Diante do avanço da doença, o governo federal anunciou medidas para conter o mosquito Aedes aegypti, interromper a transmissão e reforçar o atendimento à população. A situação é mais grave na reserva indígena, onde se concentram as mortes.
Um alerta epidemiológico foi emitido pelo Distrito Sanitário Especial Indígena (DSEI-MS), apontando o aumento acelerado dos casos na cidade.
Como resposta, agentes da Força Nacional do SUS foram enviados para reforçar a força-tarefa, que reúne equipes da Secretaria de Saúde Indígena (Sesai) e da Vigilância em Saúde do Ministério da Saúde.
Além disso, o governo federal destinou cerca de R$ 3,1 milhões para ações emergenciais em Dourados.
- R$ 1,3 milhão para socorro e assistência humanitária;
- R$ 974,1 mil para limpeza urbana e manejo de resíduos;
- R$ 855,3 mil para vigilância, assistência e controle da doença.
Reforço no atendimento
Terena destacou que os recursos já foram repassados aos governos estadual e municipal, responsáveis pela execução das ações emergenciais.
O Ministério da Saúde também vai contratar temporariamente 50 agentes de combate a endemias, sendo que 20 começam a atuar já neste sábado (4).
Esses profissionais atuarão junto a 40 militares das Forças Armadas, reforçando tanto o atendimento à população quanto o combate aos focos do mosquito.
“Vamos intensificar o controle do vetor para reduzir a pressão sobre os serviços de saúde”, afirmou o representante da pasta, Daniel Ramos.
A Força Nacional do SUS segue atuando nas aldeias Bororó e Jaguapiru.

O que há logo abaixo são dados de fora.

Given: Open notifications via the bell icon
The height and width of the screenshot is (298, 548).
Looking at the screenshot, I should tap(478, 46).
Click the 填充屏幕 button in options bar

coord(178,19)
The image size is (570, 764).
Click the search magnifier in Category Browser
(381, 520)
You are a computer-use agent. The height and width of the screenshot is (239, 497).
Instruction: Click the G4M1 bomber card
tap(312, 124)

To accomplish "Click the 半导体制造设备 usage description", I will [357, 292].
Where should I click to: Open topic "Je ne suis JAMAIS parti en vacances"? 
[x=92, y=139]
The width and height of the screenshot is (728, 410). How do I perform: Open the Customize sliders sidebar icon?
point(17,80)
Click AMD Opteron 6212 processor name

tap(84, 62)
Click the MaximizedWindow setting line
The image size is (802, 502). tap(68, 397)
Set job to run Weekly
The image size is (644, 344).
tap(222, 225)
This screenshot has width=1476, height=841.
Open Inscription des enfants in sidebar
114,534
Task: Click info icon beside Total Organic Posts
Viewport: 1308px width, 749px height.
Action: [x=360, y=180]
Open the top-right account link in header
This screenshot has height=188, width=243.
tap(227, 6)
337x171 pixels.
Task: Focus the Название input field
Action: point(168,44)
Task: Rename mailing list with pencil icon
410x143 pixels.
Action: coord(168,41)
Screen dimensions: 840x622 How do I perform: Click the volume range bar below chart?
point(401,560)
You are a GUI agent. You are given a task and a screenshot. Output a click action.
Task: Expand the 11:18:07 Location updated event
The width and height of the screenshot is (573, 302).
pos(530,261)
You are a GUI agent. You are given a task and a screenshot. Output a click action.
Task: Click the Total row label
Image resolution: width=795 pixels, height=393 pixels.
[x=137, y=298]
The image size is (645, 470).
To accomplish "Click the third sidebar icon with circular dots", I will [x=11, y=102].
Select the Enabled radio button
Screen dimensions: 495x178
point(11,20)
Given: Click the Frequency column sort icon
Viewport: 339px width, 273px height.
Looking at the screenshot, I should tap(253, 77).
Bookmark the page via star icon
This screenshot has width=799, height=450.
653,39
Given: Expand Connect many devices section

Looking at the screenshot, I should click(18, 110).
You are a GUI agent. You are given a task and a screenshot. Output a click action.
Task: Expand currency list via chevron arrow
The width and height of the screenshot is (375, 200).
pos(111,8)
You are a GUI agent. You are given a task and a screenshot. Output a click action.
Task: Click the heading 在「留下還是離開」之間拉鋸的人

Segundo a representante Juliana Lima, o cenário ainda é instável e muda diariamente, o que dificulta avaliar se há redução ou aumento dos casos. “Fazemos monitoramento diário para direcionar o atendimento aos casos mais urgentes”, explicou.
Problema com lixo
O ministro também chamou atenção para a falta de coleta adequada de lixo nas comunidades indígenas, o que contribui para a proliferação do mosquito.
Ele destacou que a Reserva Indígena de Dourados possui uma condição específica, cercada pela área urbana, e cobrou ações da prefeitura.
“É preciso melhorar a gestão de resíduos e garantir atendimento igual às comunidades indígenas”, afirmou.
Terena informou que pretende discutir com autoridades locais projetos estruturais para ampliar a coleta de lixo e melhorar as condições sanitárias nas aldeias.